Villa’s predicament is beginning to look serious now, as Southampton maintained their useful knack of taking points off their relegation rivals – indeed, they have taken six of their 21 off Villa.
The margin may have been closer than at St Mary’s in September, where Villa’s porous defence leaked four of the 42 that have flown past them so far, but it was no less painful for that.
Yet it was impossible not to feel sympathy for Paul Lambert’s team, who went behind to a contentious first-half penalty and threw every ounce of effort and will into trying to avoid an 11th defeat of the season. They ended the afternoon in the bottom three, with only one win and one goal in their last five home matches and 10 points only from their last 12 games all told.

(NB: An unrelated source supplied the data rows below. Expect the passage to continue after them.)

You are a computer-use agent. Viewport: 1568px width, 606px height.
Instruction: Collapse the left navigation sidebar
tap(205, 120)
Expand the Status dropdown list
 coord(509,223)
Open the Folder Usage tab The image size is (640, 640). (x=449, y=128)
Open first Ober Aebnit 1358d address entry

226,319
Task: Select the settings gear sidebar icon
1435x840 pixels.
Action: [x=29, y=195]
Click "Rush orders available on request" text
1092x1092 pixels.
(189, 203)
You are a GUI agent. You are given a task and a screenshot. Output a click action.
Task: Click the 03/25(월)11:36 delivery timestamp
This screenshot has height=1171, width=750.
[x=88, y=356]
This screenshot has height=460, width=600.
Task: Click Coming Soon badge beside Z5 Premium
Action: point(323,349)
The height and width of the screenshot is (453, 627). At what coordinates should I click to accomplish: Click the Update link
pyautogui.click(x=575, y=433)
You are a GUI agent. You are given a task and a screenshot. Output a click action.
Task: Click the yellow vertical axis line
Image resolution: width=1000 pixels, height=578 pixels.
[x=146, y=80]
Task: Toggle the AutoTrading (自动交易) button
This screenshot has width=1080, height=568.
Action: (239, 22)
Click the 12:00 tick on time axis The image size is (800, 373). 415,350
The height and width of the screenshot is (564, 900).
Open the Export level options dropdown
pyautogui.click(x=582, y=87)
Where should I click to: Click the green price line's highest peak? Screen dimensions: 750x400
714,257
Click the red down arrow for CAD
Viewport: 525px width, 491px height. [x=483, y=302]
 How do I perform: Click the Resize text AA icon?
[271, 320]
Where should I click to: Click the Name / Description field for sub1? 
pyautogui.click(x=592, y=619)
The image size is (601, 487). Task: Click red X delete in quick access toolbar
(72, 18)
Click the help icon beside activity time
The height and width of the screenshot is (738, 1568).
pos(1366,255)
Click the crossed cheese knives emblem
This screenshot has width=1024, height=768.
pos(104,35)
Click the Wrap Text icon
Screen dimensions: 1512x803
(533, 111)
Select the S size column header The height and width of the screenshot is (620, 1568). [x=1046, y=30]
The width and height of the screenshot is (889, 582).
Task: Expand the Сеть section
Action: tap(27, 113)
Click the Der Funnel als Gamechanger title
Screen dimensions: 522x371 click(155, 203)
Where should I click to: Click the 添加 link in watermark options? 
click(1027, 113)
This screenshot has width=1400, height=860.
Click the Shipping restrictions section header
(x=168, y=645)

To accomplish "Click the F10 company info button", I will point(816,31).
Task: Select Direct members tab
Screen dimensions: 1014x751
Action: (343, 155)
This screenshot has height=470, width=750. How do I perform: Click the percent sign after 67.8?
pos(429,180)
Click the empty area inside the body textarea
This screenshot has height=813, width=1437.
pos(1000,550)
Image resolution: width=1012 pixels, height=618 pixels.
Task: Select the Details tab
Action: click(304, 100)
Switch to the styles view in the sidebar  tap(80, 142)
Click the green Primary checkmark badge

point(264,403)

The 34th-minute incident that ultimately decided the match will be another to feed into the diving debate after Enda Stevens was judged by referee Mark Halsey to have brought down Jay Rodriguez. The Villa defender went to tackle the Southampton striker and Rodriguez seemed to go down in anticipation. If there was contact he was already on the floor when it took place.
“It is not a penalty,” Lambert declared categorically afterwards. “I’ve had a chat with Mark and really he has guessed at it and got it wrong. He is a good referee but when he sees that he will be embarrassed.
“I can’t fault the players in any way. In the second half they gave everything did not deserve to lose. But you need the referee in big moments to get it right.”
Lambert seemed bemused to learn of his Southampton counterpart’s take on the decision. “We don’t tolerate diving at Southampton but it was not a dive,” Nigel Adkins said. “There was no contact. Jay saw the boy’s leg come across and he has taken evasive action. If he hadn’t there would have been contact.”
Southampton arguably deserved the lead, having made the brighter start. Rodriguez himself missed an earlier opportunity to put them in front when he headed a Jason Puncheon cross wide. Yet it was rough on Lambert’s side, who had weathered the early storm after all.
Villa, again without the injured Darren Bent and with Gabriel Agbonlahor not fit enough yet to start, tried everything and if their inexperience showed it was only in that they lacked the authority in the centre of midfield that Stiliyan Petrov used to provide.
Yet their effort was unceasing. If criticism could be levelled, perhaps the finishing of Christian Benteke might be questioned. The young striker twice missed an unguarded goal and once or twice you felt he should have made Artur Boruc work, although the Southampton goalkeeper did need to scramble one header round the post.
Boruc needed to earn his money at other moments, notably saving from Stevens early in the second half. The Villa fans remained right behind their team and thought they had been rewarded a minute from time when Nathan Baker climbed to meet a Barry Bannan corner, but the defender’s header thudded against the bar.
Aston Villa (4-2-3-1): Guzan; Lowton, Clark, Baker, Stevens; Delph, Westwood (Bowery, 77); N’Zogbia (Agbonlahor, 62), Holman (Bannan, h-t), Weimann; Benteke..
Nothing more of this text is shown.